This may be trivial but I cannot fully wrap my head around it:
Suppose we have a simple closed regular differentiable plane curve $\alpha : \mathbb{R}\rightarrow \mathbb{R}^2$ parametrized in arc length. Moreover suppose that is it positively oriented (the normal vector always point to the interior of the curve) then define $\beta(s):=\alpha(-s)$ show that it is negatively oriented (and v.v. of course). My issue is that while taking derivatives I get lost in changing signs, thanks in advance for the help.
(1) If you define the normal as the derivative of $\frac{\alpha'(s)}{\|\alpha'(s)\|}$, as you suggest in your question, then the statement is not correct. The fact that the normal vector points inwards doesn't tell anything about how you walk through the curve (counterclockwise or clockwise).

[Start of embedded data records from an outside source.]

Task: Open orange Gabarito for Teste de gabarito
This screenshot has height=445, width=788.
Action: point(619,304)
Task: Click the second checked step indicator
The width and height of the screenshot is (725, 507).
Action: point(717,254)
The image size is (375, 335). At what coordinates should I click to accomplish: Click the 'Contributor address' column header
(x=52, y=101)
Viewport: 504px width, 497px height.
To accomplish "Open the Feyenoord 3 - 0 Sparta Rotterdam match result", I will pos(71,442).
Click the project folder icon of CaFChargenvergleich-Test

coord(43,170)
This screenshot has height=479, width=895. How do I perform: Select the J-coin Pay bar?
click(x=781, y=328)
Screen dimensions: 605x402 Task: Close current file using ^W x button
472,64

Example: $$ \begin{align*} \alpha_1(s) &= \left( \cos (s),\sin(s)\right) \\ \alpha_2(s) &= \left( \cos (-s),\sin(-s)\right) \end{align*} $$
Taking the second derivatives gives the normal vectors. In both cases, the normal vectors point inwards. However, $\alpha_1$ parametrises the circle counterclockwise; $\alpha_2$ clockwise.
(2) However, for plane curves one often defines the normal as $N=JT$, where $J$ stands for "rotating the vector 90 degrees counterclockwise". In this case, the statement is true (just use the right hand rule).